12 things your feet can tell you about your health
Posted July 3
When you go in for a checkup or physical, your health care provider likely considers several factors to determine the state of your health, such as your weight, blood pressure and lab test results. However, when was the last time your doctor asked you to take off your shoes and socks for a little look-see? Unless you visited a podiatrist, your answer just might be "never."
Perhaps you and your doc should start paying a little more attention to your feet. In fact, they can convey symptoms of numerous, significant health concerns.
Read on to learn 12 ways your tootsies may be trying to tell you something.
1. Cold Feet
A number of ailments could cause you to long for socks even in the summertime. Disorders such as atherosclerosis or hypothyroidism can decrease circulation, leading to frosty fingers and toes. Nerve damage is another culprit, as the nerves that detect temperature may not be working correctly.
2. Aching Feet
When it is not caused by injury, overuse or improper footwear, chronic foot pain may be the result of diseases such as arthritis, diabetes or peripheral arterial disease. Spinal problems, such as herniated discs or sciatica, can also produce foot pain, although these are typically associated with leg pain as well.
3. Discolored Feet
A blue, purple, red, brown or spotted appearance to feet could be something as innocuous as a bruise or a sprain, but other serious ailments should be ruled out. Venous insufficiency, Raynaud's phenomenon (a rare condition that causes blood vessels to react to cold or emotional stress), blood clots and even Rocky Mountain spotted fever can instigate foot discoloration.
4. Dragging Feet
Foot drop, which is a term for difficulty lifting the front part of the foot, may be triggered by a number of underlying causes. These include nerve injury, muscle or nerve disorders and brain or spinal cord disorders.
5. Swollen Feet
Peripheral edema is fluid buildup in the feet, ankles and/or legs. It can be brought on by blood clots, venous insufficiency, pericarditis (inflammation of the pericardium membrane surrounding the heart), lymphedema or cirrhosis, among other causes.
6. Burning Feet
Although they may appear fine on the outside, feet that feel as though they are on fire can point to numerous causes. Everything from athlete's foot and vitamin deficiency anemia to chronic kidney disease, hypothyroidism and Charcot-Marie-Tooth disease can cause inflamed feet.
7. Tingling Feet
When that pins-and-needles feeling comes on and you haven't been sitting on your feet, the cause may be concerning. The possible reasons are many, including a pinched or entrapped nerve, a vitamin deficiency or an autoimmune disease.
8. Non-Healing Feet
Three primary medical issues may result in a scratch, cut or other wound on your foot that doesn't seem to go away. Poor circulation, caused by diseases such as diabetes or peripheral artery disease; edema; or bacterial infection may lie behind this concern.
9. Cracked Heels
When no amount of pedicures or lotion seems to soften your dry, splitting heels, you may want to consider underlying health issues.
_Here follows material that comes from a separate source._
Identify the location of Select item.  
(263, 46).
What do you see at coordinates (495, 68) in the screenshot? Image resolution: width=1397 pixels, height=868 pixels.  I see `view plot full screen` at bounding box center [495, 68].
For instance, neuropathy, psoriasis and certain autoimmune disorders can bring about this bothersome matter.
10. Cramping Feet
They can come on out of nowhere and stop you in your tracks, but could a medical condition be initiating your foot cramps? Common causes include dehydration, mineral deficiencies and poor circulation.
11. Swollen Toe
When not brought on by an injury, a puffed-up, sore or red toe may be a symptom of gout. This painful form of arthritis occurs when too much uric acid builds up in the body.
12. Nail Clubbing
Clubbing of the nails, which is an enlargement of the fingers or toes and downward curving of the nails, can be brought on by several serious conditions. These include lung, heart or liver infections; cancer; or autoimmune diseases.
This is by no means a definitive list, nor should it take the place of professional medical care. If you have concerns about your health, be sure to see a doctor.